> CHECK YOUR UNDERSTANDING
1. From the mattress post, copy the passage starting at "Furthermore, Essentia mattresses" and ending at "providing optimum comfort.".
2. In the mattress post, how much better than the average mattress has the water-based natural memory foam been shown to breathe?

> READING TEXT
2007-10-18

What's in a mattress? A Canadian entrepreneur makes you realize more than you think.

For about six months now, my colleague has been doing some internet marketing work for a mattress company. Up until recently, little did I know that the owner of the company is someone I’ve known for a very long time.

It turns out that the mystery friend invented an eco-friendly mattress. Naturally, this struck me as a good entrepreneurial story.

His company Essentia was located not too far from where I live (and where we grew up) and so following week I paid him a visit.

Here’s what I found out about this interesting mattress concept:

-Conventional mattresses emit toxins in two ways: the chemical glue used to piece together a mattress and the chemical used to increase the foam’s expansion.

It is a water-based natural memory foam that has shown to breathe 80% better than the average mattress. Its chemical model fuses foam and latex together without the use of glue. Rather, it chooses to mold each unit individually in its own casing. The process is completely free of toxins.

-Ordinary mattresses don’t provide the support your back needs.


Essentia attains the perfect foam density that allows the mattress to become an extension of the body through an organic or natural process. The benefit to achieving support and compliance for the back is that it increases blood-flow, thus relieving pressure points in the body.



Furthermore, Essentia mattresses are anti-everything - from anti-odour to anit-static to anti-microbial, thanks to the benefits of Sanicare and purifying properties of Lyocell.

-Last, each mattress is handcrafted and engineered carefully.

My friend is an entrepreneur who spent quite a bit of time and money researching and producing a green mattress that was predicated on providing optimum comfort.

I also came out with a brief history lesson – something I always enjoy. I asked him if the concept of a hard bed being good for one’s back was an urban myth. It is. Apparently it is.

The prevailing belief in the 1960s was to make soft mattresses. When that was found to be impractical, the trend reversed itself in the 1970s and 80s to produce hard mattresses. Neither type of mattress was the best recipe. Is “Essentia” the new mattress-paradigm of the 21st century?

It may very well be. I did some snooping around – talking to interior decorators, general contractors, etc. In other words, people who have the ear to the ground when it comes to what people are buying – and found out that a few people had purchased the mattress and were ecstatic about the product. One person even wrote to Jack about the mattresses’ apparent role in helping to cure her insomnia!

After our conversation, it was time to check out the mattress. He first showed me the foam itself. It felt like pizza dough. Aside from having the urge to slap some basil on the sucker, I then lay down on the bed. I almost fell asleep as he spoke - which is surprising given my history of insomnia.

Essentia shows just how far eco-entrepreneurship can go. Clearly, Canadian entrepreneurs are alive and well ready to tackle and change the world even with mattresses.

> DATA BELOW
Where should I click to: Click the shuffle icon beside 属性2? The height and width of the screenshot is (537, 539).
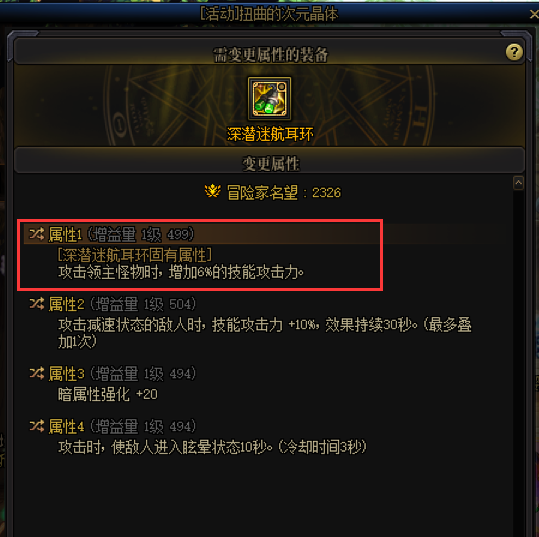36,304
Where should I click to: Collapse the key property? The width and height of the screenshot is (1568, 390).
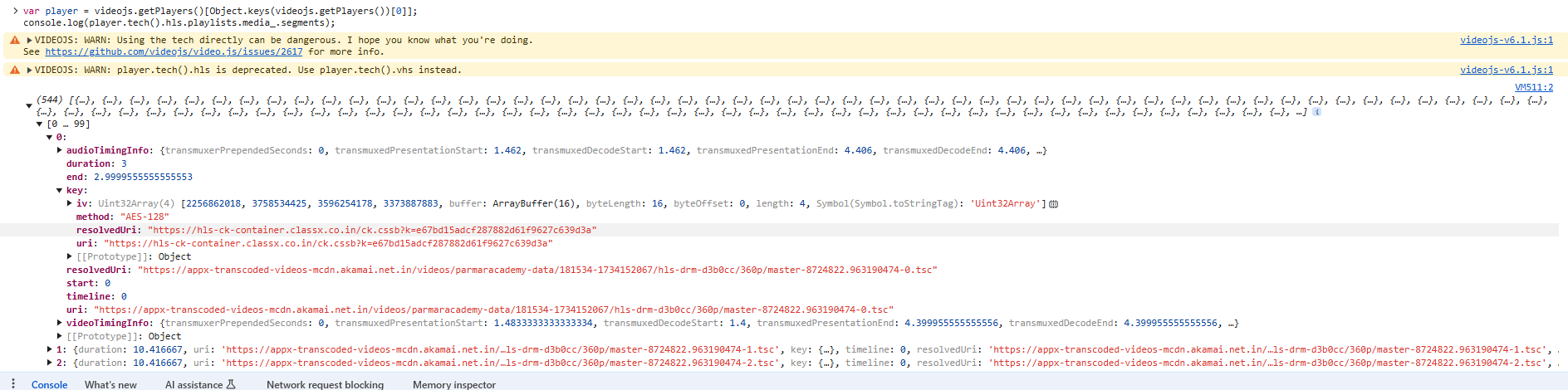point(59,191)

> ANSWER SECTION
1.
Furthermore, Essentia mattresses are anti-everything - from anti-odour to anit-static to anti-microbial, thanks to the benefits of Sanicare and purifying properties of Lyocell.

-Last, each mattress is handcrafted and engineered carefully.

My friend is an entrepreneur who spent quite a bit of time and money researching and producing a green mattress that was predicated on providing optimum comfort.

2. 80% better.